According to Sir Arthur Conan Doyle, his fictional bloodhound Sherlock Holmes was a master of deduction. I beg to differ.
But first, a couple of drive-by swipes at Sir Arthur. For a start, he regularly commits what has come to be called the Holmesian fallacy.
An example from The Adventure of the Beryl Coronet: “Once you eliminate the impossible, whatever remains, no matter how improbable, must be the truth.”
This is fallacious reasoning because the human being doesn’t exist who could eliminate all possible alternatives. He or she would have to be a master of every conceivable field of knowledge.
But as Sir Arthur himself had earlier admitted (though apparently he forgot it), Holmes could never meet this standard. Here is Dr. Watson listing Holmes’ strengths and weaknesses, at the outset of their partnership.
1. Knowledge of Literature: Nil.
2. Philosophy: Nil.
3. Astronomy: Nil.
4. Politics: Feeble.
And so on. Holmes gets passing grades in botany and law, and top marks in chemistry, anatomy and sensational literature.
But it is evident that a man with such a limited field of vision could never determine with bulletproof logic whether a proposed solution must be impossible.
Moving on, Sir Arthur frequently relies on improbable coincidences — something for which any literary critic would pan him. So, for instance, in the Adventure of The Second Stain, when an important diplomatic paper has been stolen, Holmes lists three foreign agents who might have committed the theft.
“There are only these three capable of playing so bold a game — there are Oberstein, La Rothiere and Eduardo Lucas. I will see each of them.”
Dr. Watson: “Is that Eduardo Lucas of Godolphin Street?” Holmes, “Yes.” Watson, “You will not see him.” Holmes, “Why not?” Watson, “He was murdered in his house last night.” Case as good as solved.
However, let’s return to the main indictment, that Holmes was not the master of higher order logic Sir Arthur claims for him. Instead, Conan Doyle succeeds in his triumphant parade of Holmesian “deductions” by surreptitiously turning each divide in the road into a one-way street.

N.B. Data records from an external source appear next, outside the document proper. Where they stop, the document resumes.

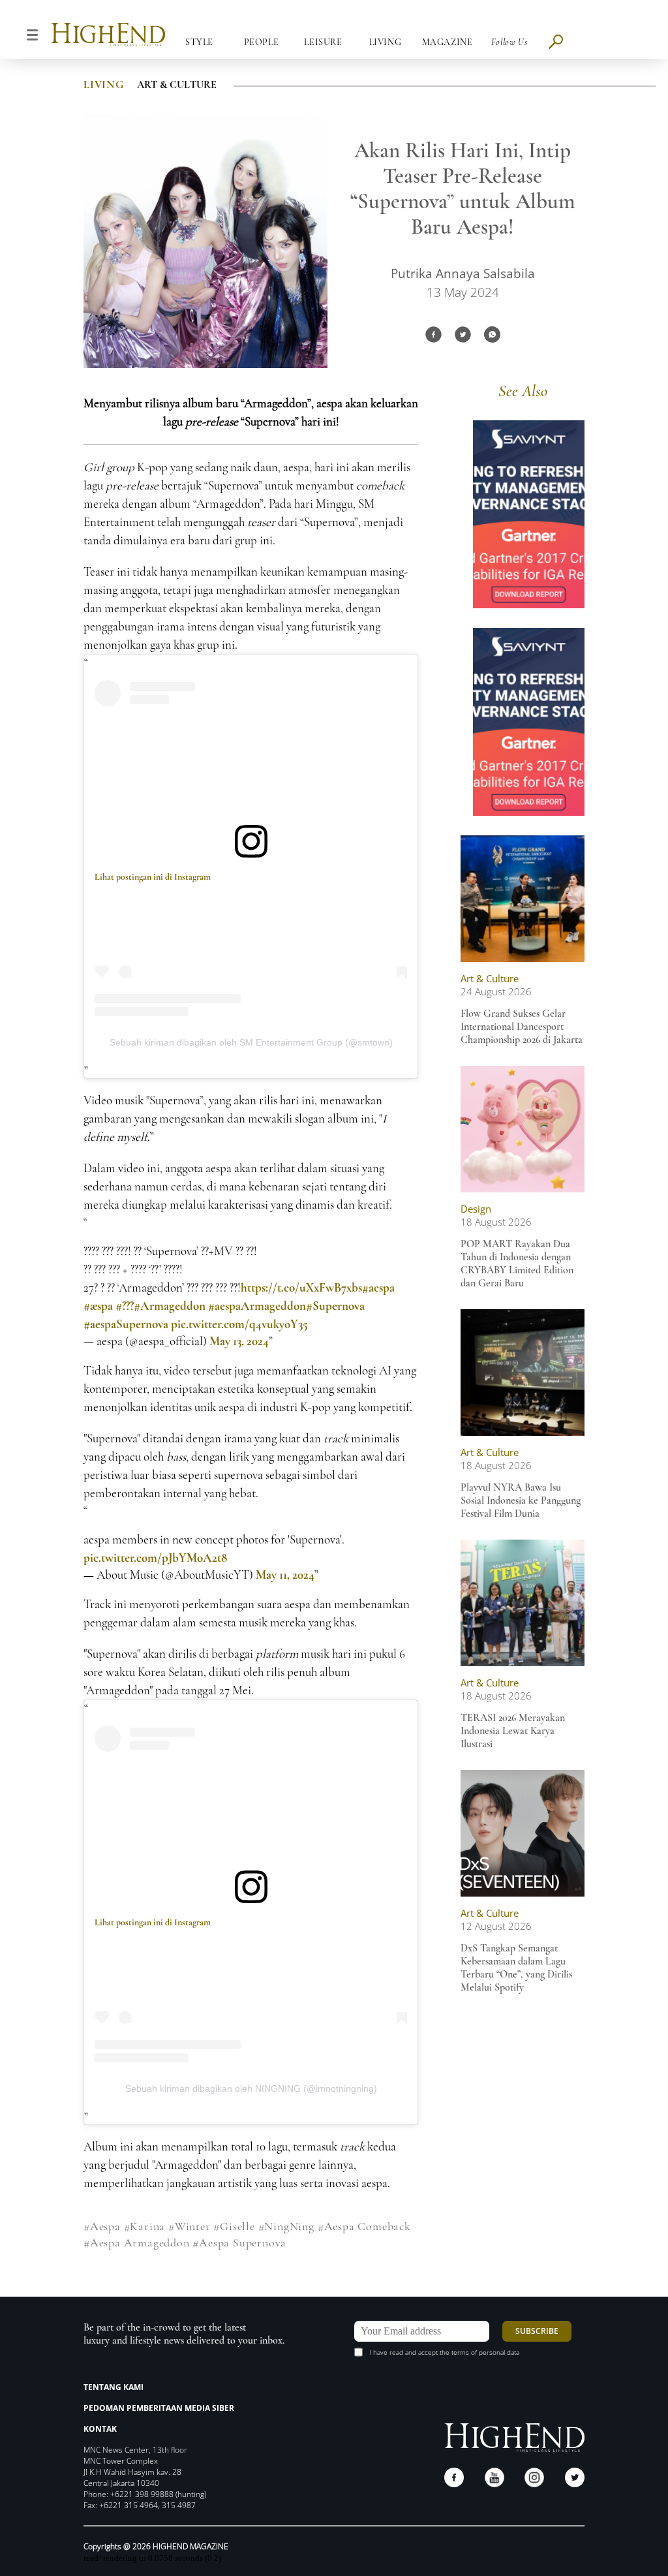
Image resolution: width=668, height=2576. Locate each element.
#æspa (98, 1305)
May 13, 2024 (239, 1340)
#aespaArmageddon (257, 1305)
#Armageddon (169, 1305)
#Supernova (335, 1305)
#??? (124, 1305)
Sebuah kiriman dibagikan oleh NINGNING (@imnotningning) (251, 2088)
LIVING (104, 84)
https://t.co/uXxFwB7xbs (301, 1287)
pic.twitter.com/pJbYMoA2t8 (155, 1557)
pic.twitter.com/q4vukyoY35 (239, 1323)
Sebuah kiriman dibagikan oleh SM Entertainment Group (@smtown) (251, 1042)
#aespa (378, 1287)
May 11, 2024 (285, 1574)
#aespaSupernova (126, 1323)
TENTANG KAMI (114, 2387)
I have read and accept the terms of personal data (444, 2352)
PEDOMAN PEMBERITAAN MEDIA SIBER (159, 2407)
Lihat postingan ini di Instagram (153, 876)
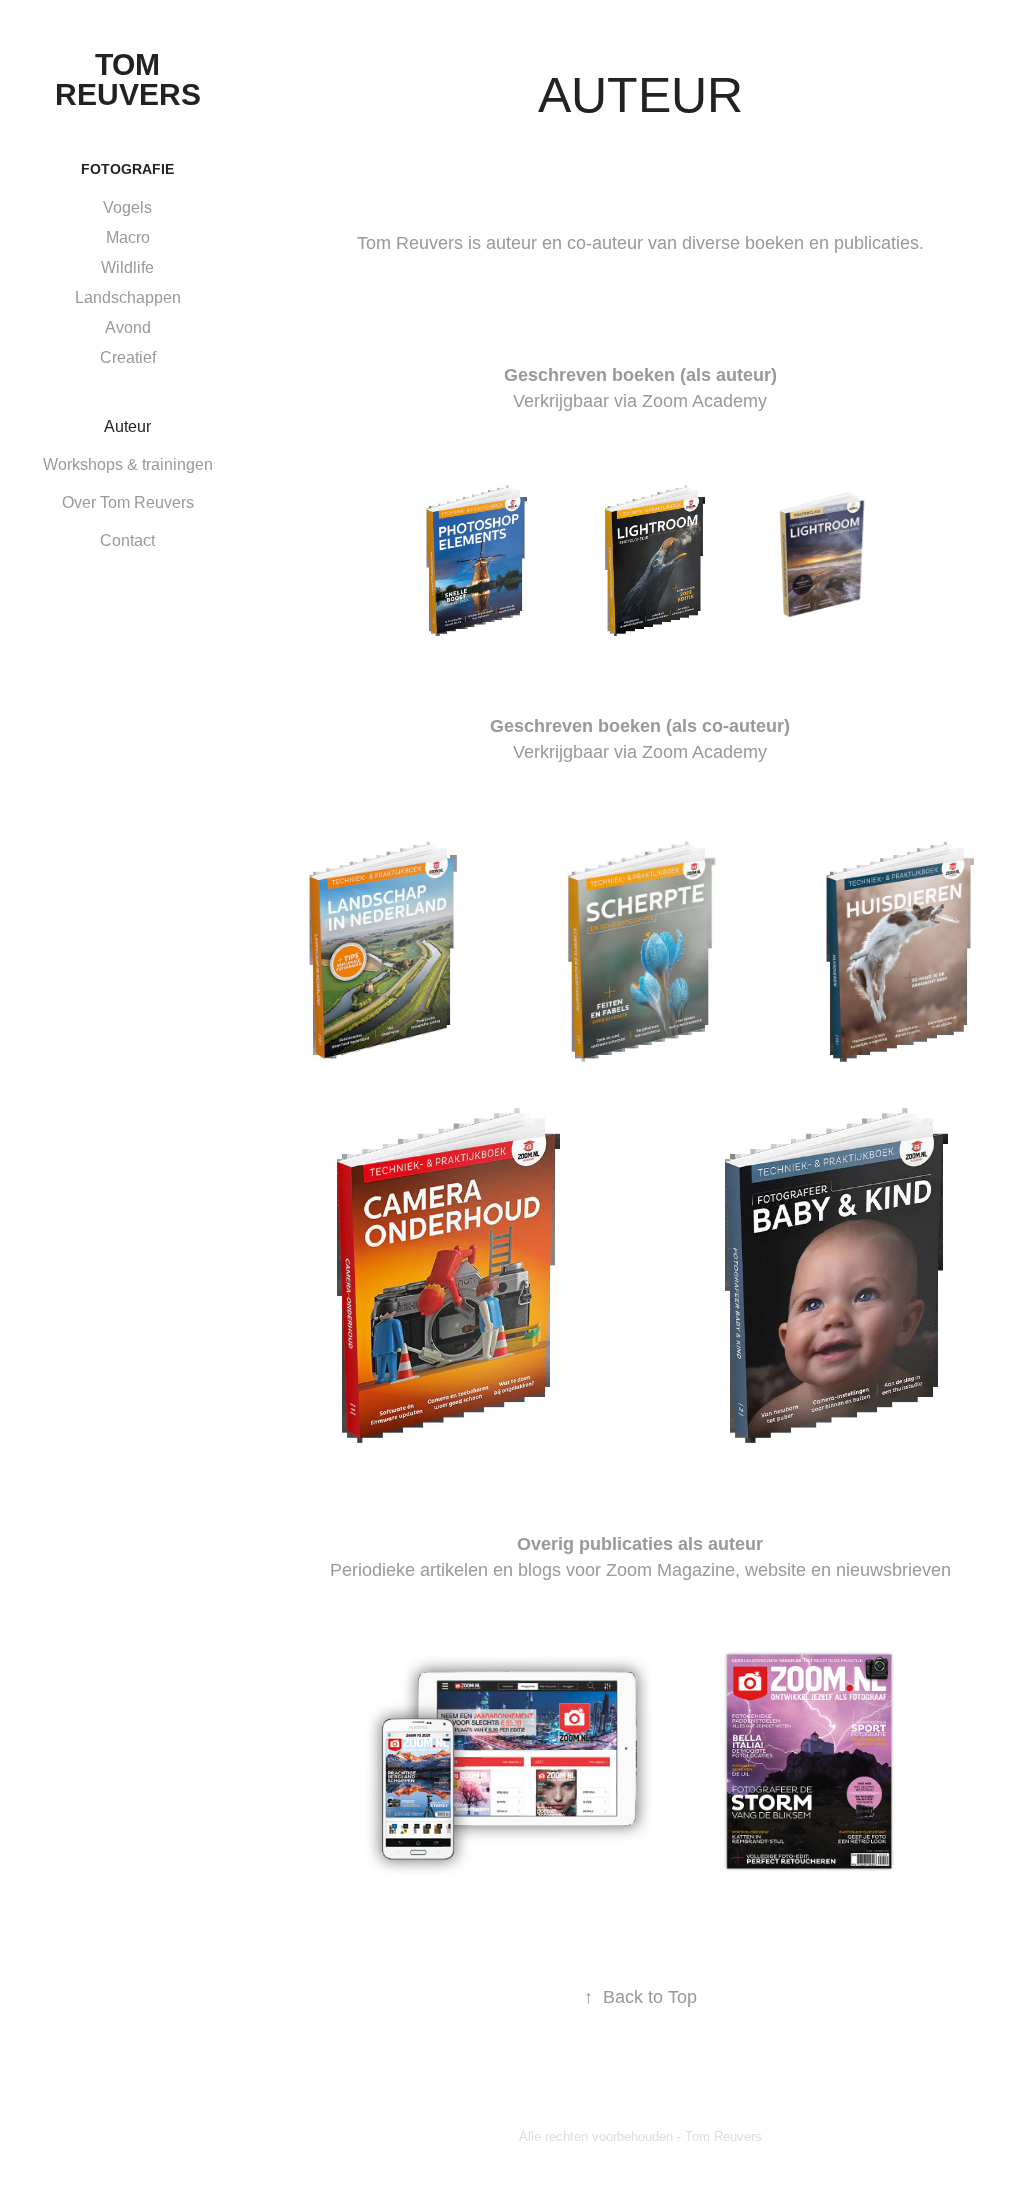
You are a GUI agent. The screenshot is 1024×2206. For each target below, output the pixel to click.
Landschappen (128, 297)
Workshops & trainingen (128, 464)
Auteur (127, 426)
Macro (128, 237)
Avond (128, 327)
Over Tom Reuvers (128, 502)
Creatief (128, 357)
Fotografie (127, 169)
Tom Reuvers (128, 79)
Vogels (127, 207)
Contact (127, 540)
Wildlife (127, 267)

He offers only a single route forward, when many others were available.
We’ll take The Adventure of the Noble Bachelor as an example. (Warning: Plot disclosures ahead.)
In this story, Lord Robert St. Simon has been deserted on his wedding day by the woman he just married. Sir Arthur sets about retailing Holmes’ investigation by dismissing, or burying, alternate theories that would have been just as viable.
The first instance arises when the newlywed bride drops her bouquet while walking down the aisle, and someone sitting in a nearby pew hands it back to her, with a note attached.
Holmes infers this must be the explanation of the bride’s decision to abandon St. Simon, because “she could not have spoken to anyone (else), for she had been in the company of the bridegroom.”
Sez who? Not the bride, as the details of her story emerge. Sir Arthur made this up to take other possibilities off the table.
So who is this mysterious churchgoer? Holmes deduces it must have been an American, since the bride hailed originally from the U.S., and “she had spent so short a time in this country that she could hardly have allowed anyone (else) to acquire so deep an influence over her.”
Really? Keep in mind this is the same Holmes who opined (of women), “Who can build on such quicksand. Their most trivial action may mean volumes, or their most extraordinary conduct may depend on a hairpin or curling tong.”
Another of Sir Arthur’s forgetful moments? (And he had more than his share. In his first story he has Watson, who was then serving on the North-West frontier, being “struck on the shoulder by a Jezail bullet”. In the next we read that Watson “sat nursing my wounded leg. I had a Jezail bullet through it some time before …”)
Then again, who exactly is this Yank? The bungling Inspector Lestrade inadvertently supplies the critical “clue,” when he gives Holmes a note which appears to implicate the bride’s lady in waiting.
Holmes scans the note, ignores the side presented to him (I know, I know, I can only deal with so much of this at one time), and reads the reverse side, which turns out to be a portion of a hotel bill. How convenient.
That side reads, “Oct. 4th, rooms 8s., breakfast 2s. 6d., lunch 2s. 6d., glass sherry, 8d. ( “s” standing for shillings, and “d” for pennies — in Latin, denarii.)
From this somewhat pricey bill, Holmes infers the writer of the note had stayed at an expensive hotel, and improbably, finds it at his second point of inquiry. The hotel’s guest register gives the name of our American.
Now there were, in those days as now, hundreds of hotels in the city, quite a few of them expensive (London was then the centre of the Empire.) That Holmes gets lucky at just his second try, beggars belief.
This is not deduction. It is the helping hand of a storyteller who, knowing where the trail ends, makes sure from the start that all paths lead in that direction.